Exercise brief: If a line in the following entries contains the string "Cordes", it counts toward the total; report only that total.

Dataset records:

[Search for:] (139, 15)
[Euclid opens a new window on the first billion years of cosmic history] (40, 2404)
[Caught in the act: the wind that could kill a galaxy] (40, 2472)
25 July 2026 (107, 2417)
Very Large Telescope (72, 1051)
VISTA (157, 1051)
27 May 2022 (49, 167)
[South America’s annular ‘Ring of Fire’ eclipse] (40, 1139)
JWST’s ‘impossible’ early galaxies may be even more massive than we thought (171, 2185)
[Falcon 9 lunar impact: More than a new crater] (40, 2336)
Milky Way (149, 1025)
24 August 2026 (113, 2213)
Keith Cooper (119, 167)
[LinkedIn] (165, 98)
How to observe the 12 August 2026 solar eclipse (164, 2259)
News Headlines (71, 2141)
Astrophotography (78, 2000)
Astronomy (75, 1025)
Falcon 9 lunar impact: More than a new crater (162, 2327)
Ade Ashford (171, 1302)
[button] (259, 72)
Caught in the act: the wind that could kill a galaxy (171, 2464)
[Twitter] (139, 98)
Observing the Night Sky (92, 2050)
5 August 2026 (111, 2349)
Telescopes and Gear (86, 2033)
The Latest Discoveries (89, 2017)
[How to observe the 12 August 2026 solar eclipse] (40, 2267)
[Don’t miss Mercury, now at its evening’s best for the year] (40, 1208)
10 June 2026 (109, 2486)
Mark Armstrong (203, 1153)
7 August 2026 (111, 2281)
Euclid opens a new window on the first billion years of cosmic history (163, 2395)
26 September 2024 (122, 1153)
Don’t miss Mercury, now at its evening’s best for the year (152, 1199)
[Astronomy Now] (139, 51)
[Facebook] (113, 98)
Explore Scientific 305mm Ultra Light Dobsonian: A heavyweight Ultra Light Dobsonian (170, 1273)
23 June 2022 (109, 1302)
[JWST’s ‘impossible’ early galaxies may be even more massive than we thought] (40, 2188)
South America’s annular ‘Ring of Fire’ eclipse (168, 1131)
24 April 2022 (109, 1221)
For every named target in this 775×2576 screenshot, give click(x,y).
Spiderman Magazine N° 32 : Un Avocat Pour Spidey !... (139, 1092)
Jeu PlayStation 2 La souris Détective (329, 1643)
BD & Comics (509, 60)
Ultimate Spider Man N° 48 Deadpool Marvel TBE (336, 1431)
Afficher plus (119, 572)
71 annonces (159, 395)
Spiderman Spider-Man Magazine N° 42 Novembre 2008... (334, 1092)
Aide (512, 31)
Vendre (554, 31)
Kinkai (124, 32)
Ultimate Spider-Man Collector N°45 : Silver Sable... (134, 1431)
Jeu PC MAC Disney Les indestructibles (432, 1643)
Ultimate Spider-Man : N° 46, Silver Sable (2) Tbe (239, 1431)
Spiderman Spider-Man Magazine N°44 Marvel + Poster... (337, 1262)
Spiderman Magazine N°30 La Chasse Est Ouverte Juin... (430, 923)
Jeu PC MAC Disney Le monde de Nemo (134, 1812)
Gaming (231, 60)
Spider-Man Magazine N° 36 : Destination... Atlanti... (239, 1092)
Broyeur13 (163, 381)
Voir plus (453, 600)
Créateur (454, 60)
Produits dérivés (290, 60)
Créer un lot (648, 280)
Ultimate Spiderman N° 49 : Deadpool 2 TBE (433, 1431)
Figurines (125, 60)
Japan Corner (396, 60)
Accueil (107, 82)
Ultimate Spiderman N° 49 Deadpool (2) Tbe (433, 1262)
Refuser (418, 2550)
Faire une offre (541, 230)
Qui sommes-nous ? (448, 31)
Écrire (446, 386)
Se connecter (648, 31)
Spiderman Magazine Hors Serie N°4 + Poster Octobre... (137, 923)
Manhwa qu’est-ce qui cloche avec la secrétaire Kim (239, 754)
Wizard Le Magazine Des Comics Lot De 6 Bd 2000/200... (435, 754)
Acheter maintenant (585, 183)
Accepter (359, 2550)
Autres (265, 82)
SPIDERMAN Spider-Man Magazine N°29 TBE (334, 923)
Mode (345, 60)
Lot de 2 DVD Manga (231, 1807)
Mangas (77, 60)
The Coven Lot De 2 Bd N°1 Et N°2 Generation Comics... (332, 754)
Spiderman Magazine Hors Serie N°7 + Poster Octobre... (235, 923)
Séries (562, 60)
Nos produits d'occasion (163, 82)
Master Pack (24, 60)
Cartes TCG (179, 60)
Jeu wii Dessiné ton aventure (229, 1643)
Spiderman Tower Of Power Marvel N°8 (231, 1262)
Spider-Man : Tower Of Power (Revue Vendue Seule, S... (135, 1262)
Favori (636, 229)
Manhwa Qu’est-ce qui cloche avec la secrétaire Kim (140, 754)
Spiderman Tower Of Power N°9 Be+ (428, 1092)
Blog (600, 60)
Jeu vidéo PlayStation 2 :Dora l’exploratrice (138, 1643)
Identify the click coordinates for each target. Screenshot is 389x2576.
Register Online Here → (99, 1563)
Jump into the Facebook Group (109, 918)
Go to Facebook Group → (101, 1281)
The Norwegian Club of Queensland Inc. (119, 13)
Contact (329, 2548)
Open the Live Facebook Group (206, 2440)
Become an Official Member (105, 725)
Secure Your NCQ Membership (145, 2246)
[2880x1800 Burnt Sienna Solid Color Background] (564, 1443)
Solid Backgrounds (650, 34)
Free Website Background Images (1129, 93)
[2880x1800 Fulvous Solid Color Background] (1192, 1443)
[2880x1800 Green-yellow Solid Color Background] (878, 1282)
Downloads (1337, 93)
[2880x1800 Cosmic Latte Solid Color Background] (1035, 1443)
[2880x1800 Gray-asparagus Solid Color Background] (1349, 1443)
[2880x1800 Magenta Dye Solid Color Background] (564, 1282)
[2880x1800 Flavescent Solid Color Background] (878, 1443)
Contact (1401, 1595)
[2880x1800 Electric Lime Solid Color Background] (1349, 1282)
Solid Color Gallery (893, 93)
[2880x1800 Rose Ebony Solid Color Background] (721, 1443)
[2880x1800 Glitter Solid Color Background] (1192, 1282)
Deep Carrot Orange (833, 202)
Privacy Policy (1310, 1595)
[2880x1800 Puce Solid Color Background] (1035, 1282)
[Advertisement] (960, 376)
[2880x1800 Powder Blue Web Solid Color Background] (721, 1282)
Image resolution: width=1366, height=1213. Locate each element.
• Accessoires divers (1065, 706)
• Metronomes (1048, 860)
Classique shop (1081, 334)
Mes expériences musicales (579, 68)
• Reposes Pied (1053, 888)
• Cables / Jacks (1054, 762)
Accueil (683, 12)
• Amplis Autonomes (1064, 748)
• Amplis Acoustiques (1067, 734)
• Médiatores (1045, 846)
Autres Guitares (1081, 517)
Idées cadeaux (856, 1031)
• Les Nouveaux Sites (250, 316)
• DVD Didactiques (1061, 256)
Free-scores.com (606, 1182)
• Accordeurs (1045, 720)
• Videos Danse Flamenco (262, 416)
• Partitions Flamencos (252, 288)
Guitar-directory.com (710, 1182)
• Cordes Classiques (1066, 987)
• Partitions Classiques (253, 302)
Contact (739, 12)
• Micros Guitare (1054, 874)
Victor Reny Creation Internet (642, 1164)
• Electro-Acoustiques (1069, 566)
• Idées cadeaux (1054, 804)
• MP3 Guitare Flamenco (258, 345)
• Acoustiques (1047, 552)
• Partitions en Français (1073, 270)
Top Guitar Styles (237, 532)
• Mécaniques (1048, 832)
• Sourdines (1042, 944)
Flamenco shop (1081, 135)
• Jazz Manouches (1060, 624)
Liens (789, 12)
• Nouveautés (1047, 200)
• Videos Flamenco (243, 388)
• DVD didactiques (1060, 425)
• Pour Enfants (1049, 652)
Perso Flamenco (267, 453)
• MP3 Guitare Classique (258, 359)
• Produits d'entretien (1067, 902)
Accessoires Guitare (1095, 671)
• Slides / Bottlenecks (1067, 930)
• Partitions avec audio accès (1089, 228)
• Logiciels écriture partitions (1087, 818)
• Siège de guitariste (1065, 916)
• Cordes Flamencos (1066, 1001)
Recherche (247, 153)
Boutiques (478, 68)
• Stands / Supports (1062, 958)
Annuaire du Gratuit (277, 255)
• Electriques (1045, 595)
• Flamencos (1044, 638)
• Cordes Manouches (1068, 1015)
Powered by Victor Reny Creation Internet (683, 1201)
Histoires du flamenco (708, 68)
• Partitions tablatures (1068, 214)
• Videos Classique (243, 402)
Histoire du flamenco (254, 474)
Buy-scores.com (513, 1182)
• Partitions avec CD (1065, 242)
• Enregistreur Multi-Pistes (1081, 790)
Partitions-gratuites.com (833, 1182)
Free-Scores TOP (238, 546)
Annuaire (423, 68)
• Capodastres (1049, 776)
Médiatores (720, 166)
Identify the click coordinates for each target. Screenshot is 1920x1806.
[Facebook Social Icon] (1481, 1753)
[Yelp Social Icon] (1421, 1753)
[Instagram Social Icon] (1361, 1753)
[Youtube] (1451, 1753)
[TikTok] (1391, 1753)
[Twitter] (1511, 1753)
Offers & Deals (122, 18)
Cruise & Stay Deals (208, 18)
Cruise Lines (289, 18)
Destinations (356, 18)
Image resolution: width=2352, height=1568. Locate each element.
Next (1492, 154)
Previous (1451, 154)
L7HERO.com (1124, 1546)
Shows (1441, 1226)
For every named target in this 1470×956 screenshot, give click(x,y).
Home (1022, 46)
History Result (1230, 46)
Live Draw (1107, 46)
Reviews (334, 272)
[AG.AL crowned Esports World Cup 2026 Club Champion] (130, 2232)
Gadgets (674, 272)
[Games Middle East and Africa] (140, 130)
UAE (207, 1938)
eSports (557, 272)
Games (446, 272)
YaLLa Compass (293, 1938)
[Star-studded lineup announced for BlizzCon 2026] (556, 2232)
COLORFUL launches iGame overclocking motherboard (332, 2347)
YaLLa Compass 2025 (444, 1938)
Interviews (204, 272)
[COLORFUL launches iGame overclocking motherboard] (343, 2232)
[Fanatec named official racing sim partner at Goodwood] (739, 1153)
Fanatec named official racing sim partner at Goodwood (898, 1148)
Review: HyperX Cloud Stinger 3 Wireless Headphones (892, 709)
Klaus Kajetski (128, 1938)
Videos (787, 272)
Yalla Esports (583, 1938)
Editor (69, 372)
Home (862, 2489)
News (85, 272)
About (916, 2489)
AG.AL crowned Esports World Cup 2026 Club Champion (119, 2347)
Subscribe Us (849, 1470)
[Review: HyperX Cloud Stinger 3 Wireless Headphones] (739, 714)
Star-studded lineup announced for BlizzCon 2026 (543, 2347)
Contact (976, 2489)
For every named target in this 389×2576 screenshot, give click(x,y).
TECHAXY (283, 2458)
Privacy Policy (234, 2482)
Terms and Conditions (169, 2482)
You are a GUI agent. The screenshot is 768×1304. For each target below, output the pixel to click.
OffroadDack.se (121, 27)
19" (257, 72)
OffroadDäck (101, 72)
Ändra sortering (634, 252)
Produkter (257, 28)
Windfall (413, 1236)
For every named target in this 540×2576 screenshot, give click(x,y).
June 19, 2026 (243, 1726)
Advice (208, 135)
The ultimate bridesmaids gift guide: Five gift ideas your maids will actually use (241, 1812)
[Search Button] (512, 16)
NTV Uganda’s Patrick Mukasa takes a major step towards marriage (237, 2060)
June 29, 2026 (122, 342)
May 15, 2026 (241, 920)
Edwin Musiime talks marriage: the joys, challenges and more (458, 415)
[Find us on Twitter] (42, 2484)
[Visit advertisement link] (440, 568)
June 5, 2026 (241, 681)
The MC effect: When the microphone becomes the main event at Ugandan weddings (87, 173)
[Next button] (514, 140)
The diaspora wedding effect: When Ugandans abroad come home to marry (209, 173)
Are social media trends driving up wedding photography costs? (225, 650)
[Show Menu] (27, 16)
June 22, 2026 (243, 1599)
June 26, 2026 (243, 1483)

The completed task: 3